In the hierarchical taxonomy of calamitous filmmaking, there emerges the occasional, unholy chimera, the likes of which are so fundamentally confounding that they stretch the boundaries of what was previously believed to be the limits of bad cinema. 'Fast X 2023', a frenetic blunderbuss from director Adam Antagonist, occupying a precarious equipoise of inanity and mediocrity, is such a movie.
Attempting to shove the gas pedal of an already exhausted franchise further into the floor, 'Fast X 2023' crosses the finish line of self-parody, then retraces its steps, only to continue careening past the bounds of comprehension. A beguiling cocktail of overused tropes, incongruous storylines, and stupefying dialogue is the nightmarish foundation upon which this ill-begotten concoction stands.
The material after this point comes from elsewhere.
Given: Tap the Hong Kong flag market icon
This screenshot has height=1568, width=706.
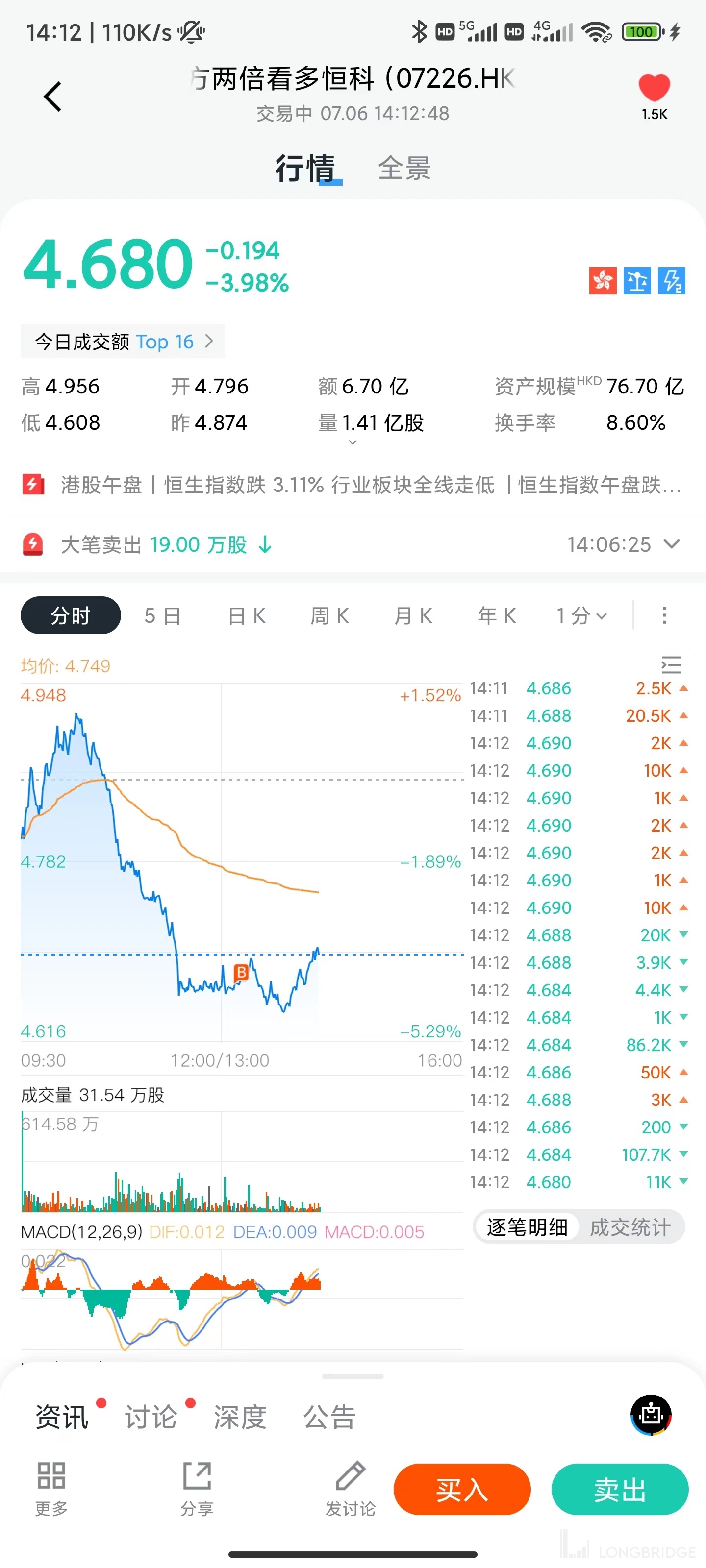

Narratively, the film takes inexplicable gambles, such as introducing a subplot involving time travel – presumably to recapture and exacerbate the youthful energy of previous installments. The tortured phantoms that chase our protagonists along their paradoxical and winding road are the ghosts of character development and consistency, neither of which had any part in the scripting stage of this film.
The overtly sympathetic antagonist, portrayed with all the subtlety of a jackhammer by Vincent Vanquisher, is an amalgamation of misguided plot choices and gratuitous emoting. Vanquisher's performance – as if embodying a viper, a puma, and a grizzly bear in a flawed attempt at creating a formidable character – is jarring, tantalizingly reaching for the zenith of adequacy, but ultimately plummeting into the abyss of mediocrity.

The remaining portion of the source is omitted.